Brandon Savage takes issue with my post benchmarking objects and arrays.
His argument is a straw man. My post is about a specific application – simple, flat data, where the primary concern is ease of syntax for accessing that data. He generalizes that position into one of OOP vs. non-OOP, which is not even remotely close to what I wrote.
So, let me be clear. OOP is, generally, good. His tips on writing OOP code are also generally good. In fact, I wrote a class to make dependency injection painless. Other paradigms, like functional programming, are also good.
This is not about that. This is about what’s faster for simple data storage: arrays or stdClass instances. The answer was, and still is, arrays.

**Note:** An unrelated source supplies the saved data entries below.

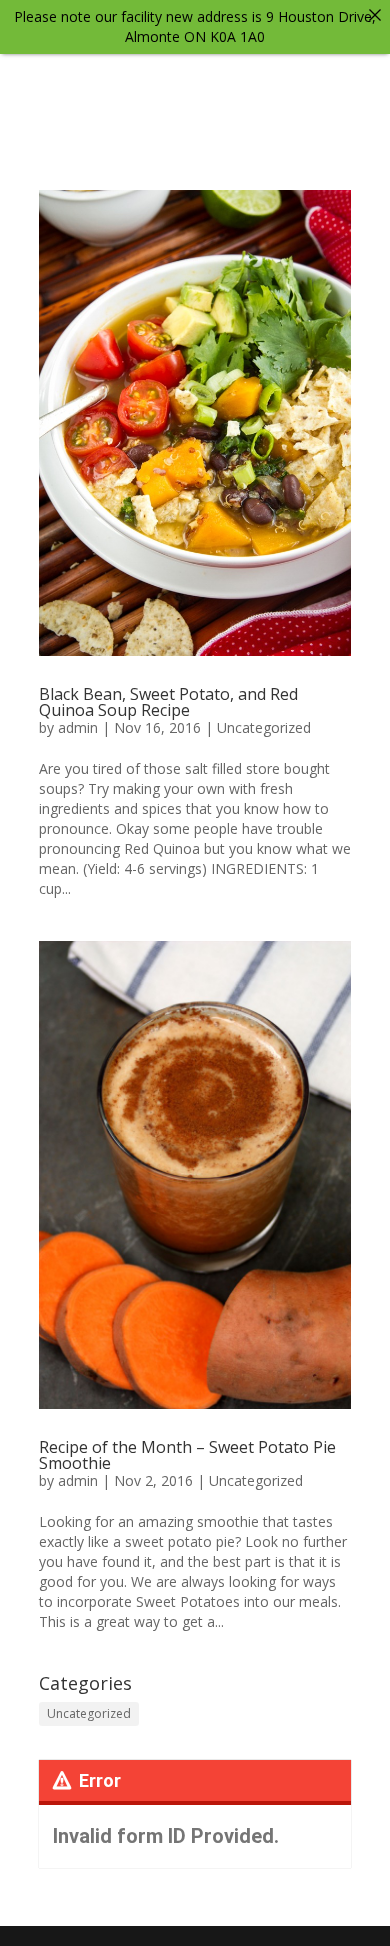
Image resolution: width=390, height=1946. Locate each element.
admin (78, 727)
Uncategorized (264, 727)
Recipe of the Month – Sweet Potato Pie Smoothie (187, 1455)
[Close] (375, 15)
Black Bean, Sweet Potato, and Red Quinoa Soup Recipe (168, 702)
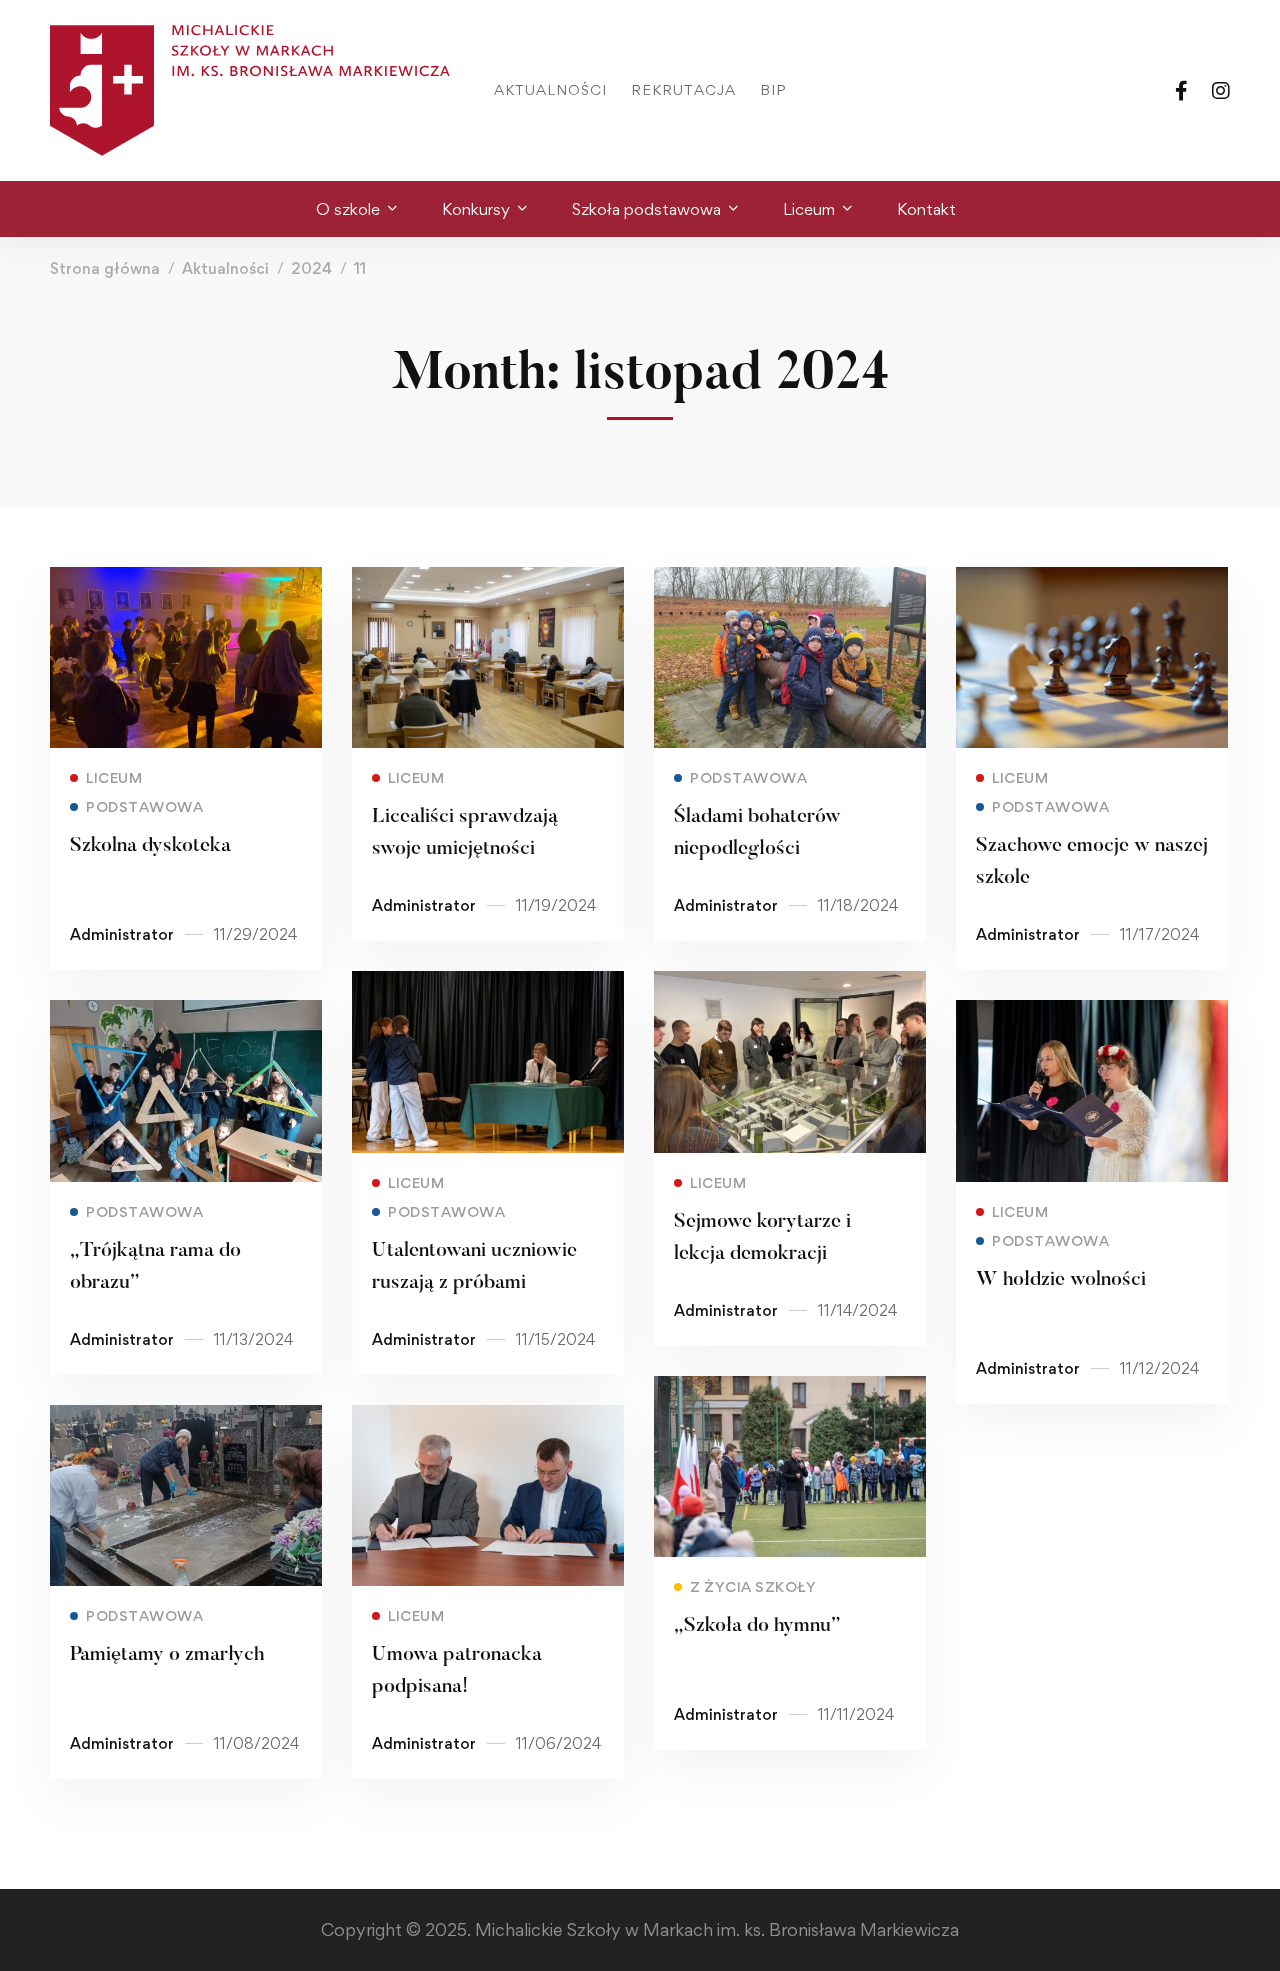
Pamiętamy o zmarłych (167, 1655)
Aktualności (225, 268)
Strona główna (105, 268)
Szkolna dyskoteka (150, 846)
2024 (311, 268)
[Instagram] (1221, 89)
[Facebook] (1181, 89)
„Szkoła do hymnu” (757, 1626)
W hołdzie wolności (1061, 1280)
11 (360, 268)
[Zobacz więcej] (186, 581)
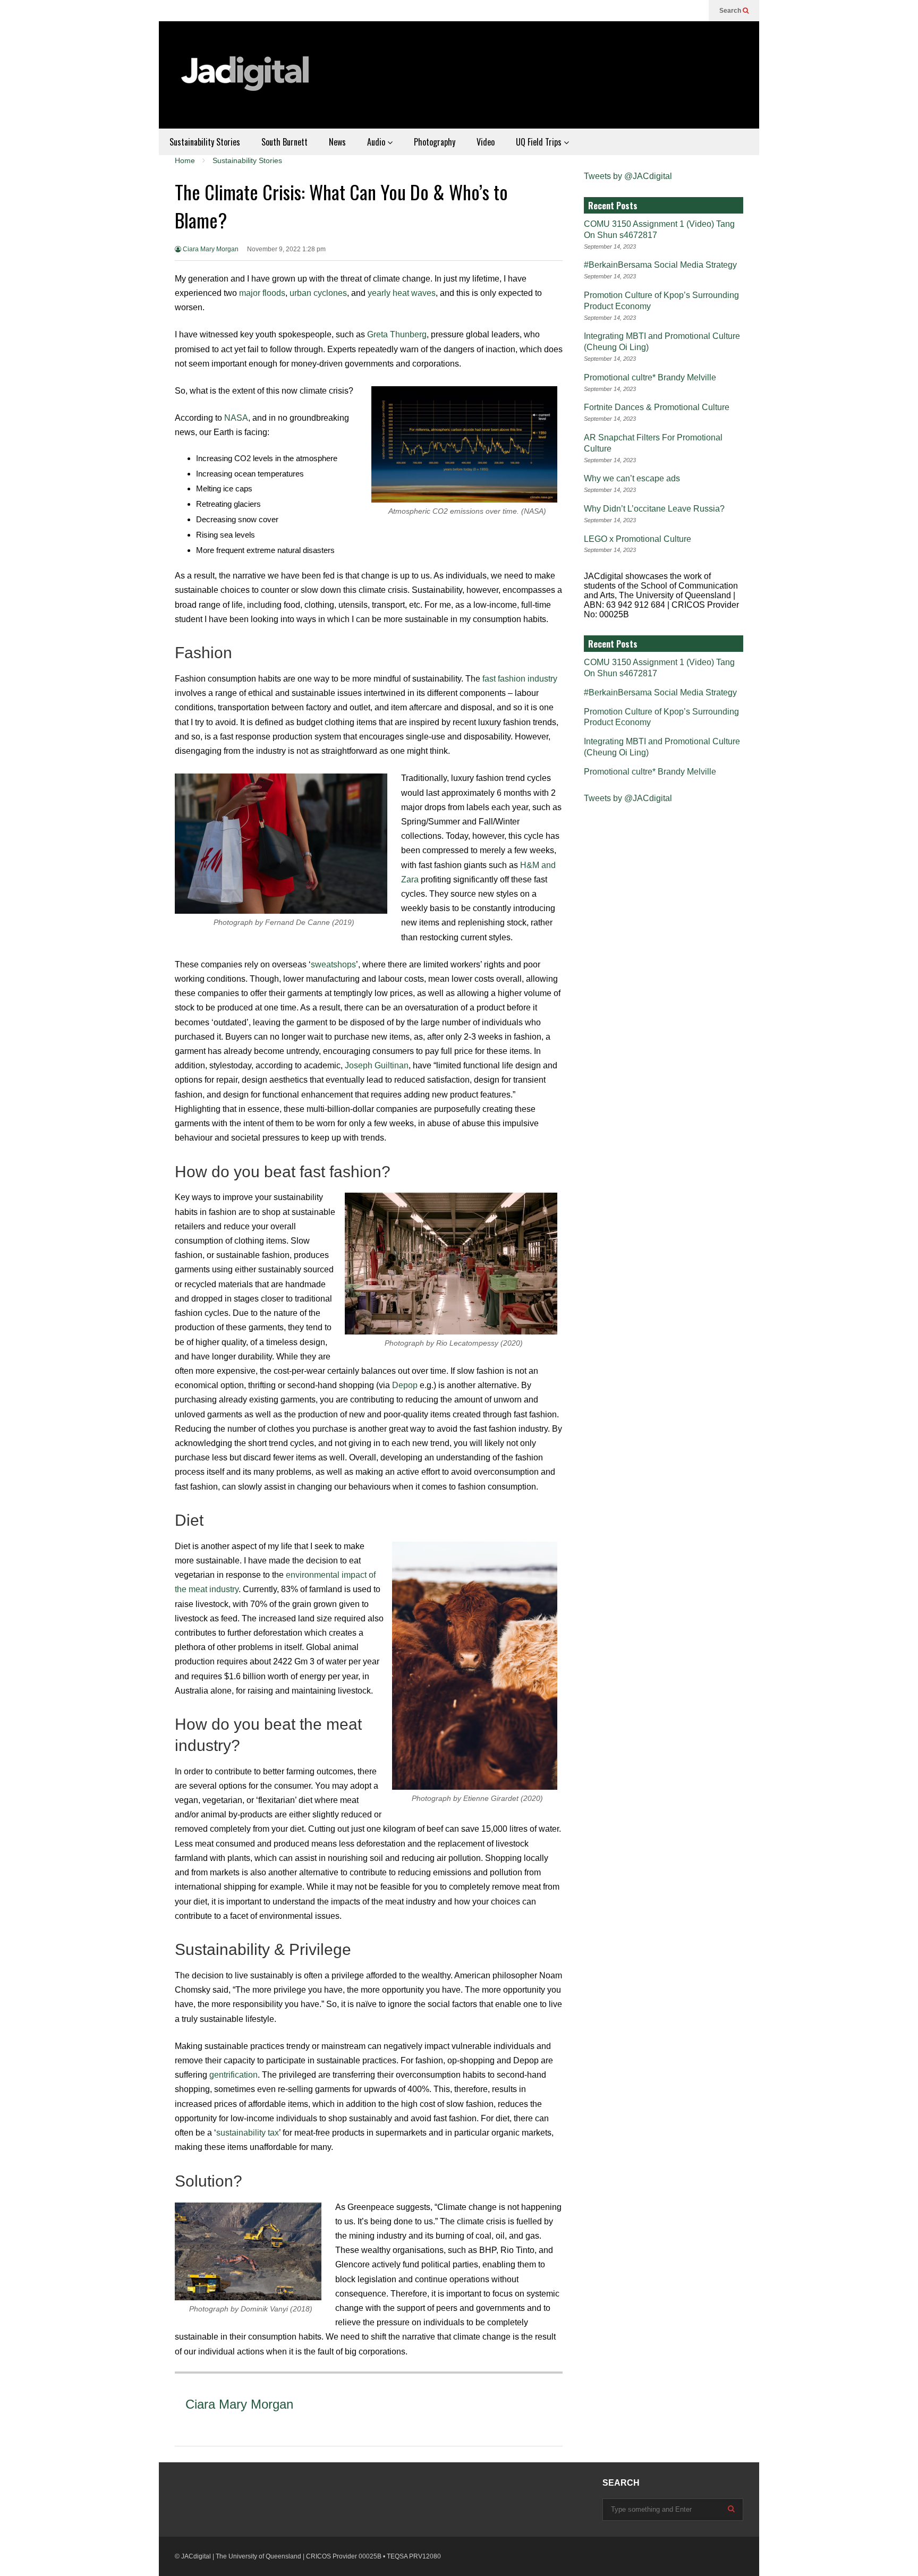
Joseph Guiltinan (377, 1065)
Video (486, 141)
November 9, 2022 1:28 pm (286, 249)
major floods (262, 292)
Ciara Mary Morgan (210, 249)
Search (731, 10)
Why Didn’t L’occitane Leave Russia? (654, 508)
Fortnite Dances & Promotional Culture (656, 407)
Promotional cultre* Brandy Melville (650, 377)
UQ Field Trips (540, 141)
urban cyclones (318, 292)
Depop (405, 1385)
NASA (236, 417)
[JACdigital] (246, 80)
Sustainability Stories (204, 141)
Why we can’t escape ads (632, 478)
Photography (434, 141)
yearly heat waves (402, 292)
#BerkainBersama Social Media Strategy (660, 264)
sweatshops (333, 964)
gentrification (233, 2074)
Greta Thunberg (397, 334)
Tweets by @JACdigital (628, 176)
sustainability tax (247, 2132)
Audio (377, 141)
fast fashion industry (519, 678)
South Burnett (284, 141)
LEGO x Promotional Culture (637, 538)
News (337, 141)
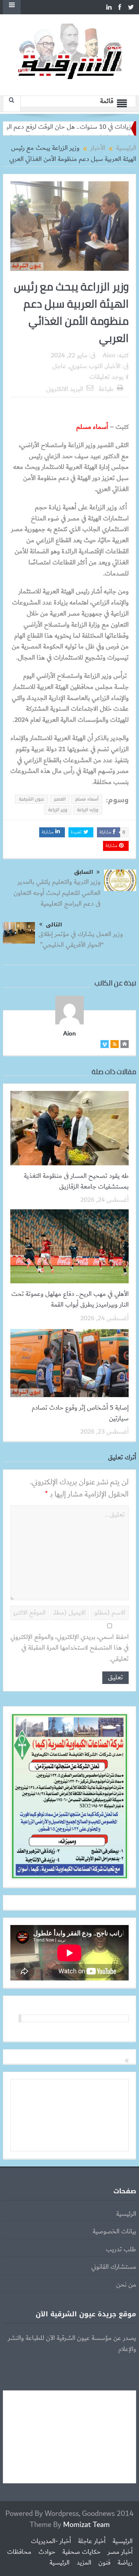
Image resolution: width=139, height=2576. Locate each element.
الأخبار (113, 366)
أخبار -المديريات (51, 2541)
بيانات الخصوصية (114, 2231)
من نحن (126, 2285)
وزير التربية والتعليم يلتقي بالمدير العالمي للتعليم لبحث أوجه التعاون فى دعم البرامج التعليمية (57, 893)
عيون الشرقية (31, 799)
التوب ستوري (86, 366)
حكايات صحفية (81, 2552)
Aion (109, 355)
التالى (54, 924)
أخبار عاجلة (91, 2541)
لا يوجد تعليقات (109, 377)
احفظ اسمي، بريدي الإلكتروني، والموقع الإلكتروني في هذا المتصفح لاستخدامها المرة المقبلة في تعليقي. (69, 1648)
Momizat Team (86, 2524)
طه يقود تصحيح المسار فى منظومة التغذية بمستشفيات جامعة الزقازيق (76, 1181)
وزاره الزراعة (87, 810)
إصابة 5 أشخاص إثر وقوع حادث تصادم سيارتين (80, 1413)
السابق (83, 872)
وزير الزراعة (57, 810)
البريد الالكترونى (64, 389)
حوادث (46, 2552)
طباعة (106, 389)
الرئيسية (126, 2214)
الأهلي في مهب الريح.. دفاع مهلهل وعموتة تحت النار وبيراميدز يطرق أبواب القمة (70, 1299)
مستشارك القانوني (113, 2267)
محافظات (19, 2552)
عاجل (59, 366)
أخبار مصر (120, 2552)
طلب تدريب (121, 2249)
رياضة (125, 2562)
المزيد (84, 2562)
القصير (60, 799)
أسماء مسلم (86, 799)
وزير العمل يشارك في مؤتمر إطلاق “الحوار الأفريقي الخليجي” (80, 940)
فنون (104, 2562)
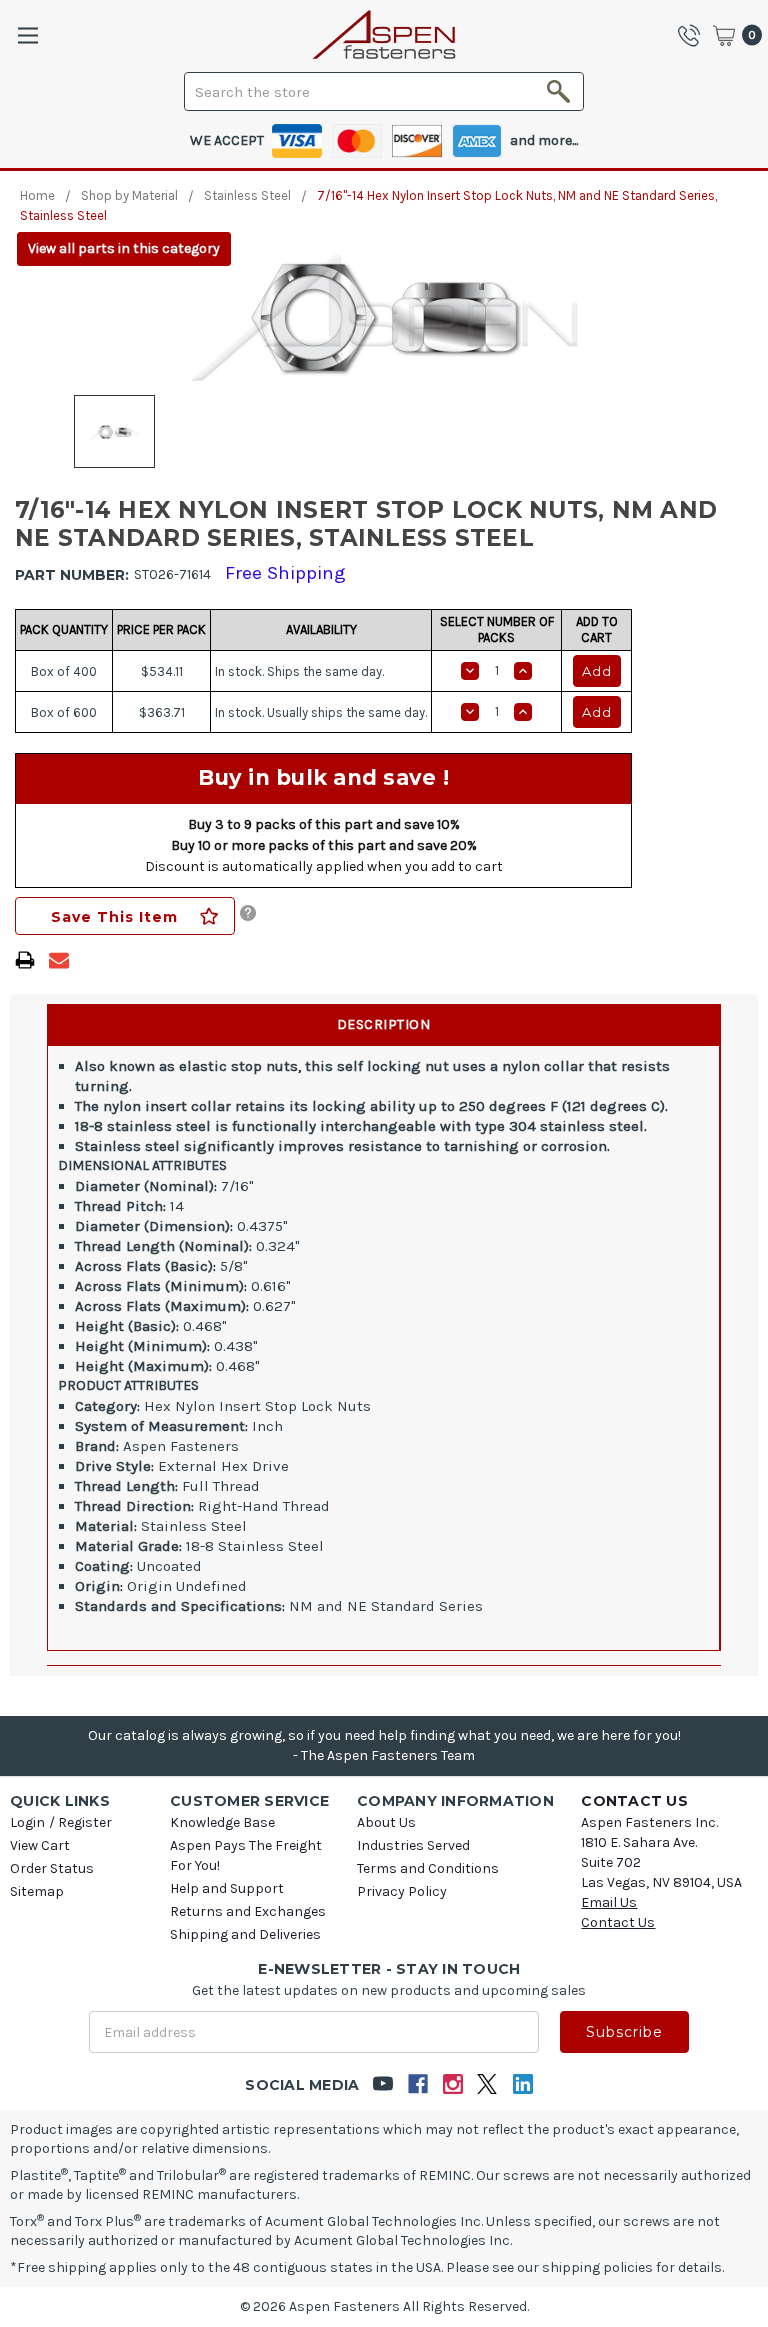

I took the code from the previous post and re-ran it against PHP 5.3.0 on Snow Leopard. Everything else is is the same as in the other test. I added two new measures. One using $x = array('a' => 'a', 'b' => 'b'), and one with an object class with a constructor, like so:
class AnObject
{
public $a;
public $b;
public function __construct($a, $b)
{
$this->a = $a;
$this->b = $b;
}
}
Here are the results:
| Method | Time (in seconds) |
|---|---|
| Arrays (create, then assign) | .6226 |
| Arrays (literal syntax) | .5346 |
| Objects (create, then assign) | 1.01 |
| Objects (assign in constructor) | 1.4354 |
As you can see, things are better than in PHP 5.2, but arrays are still faster in every case.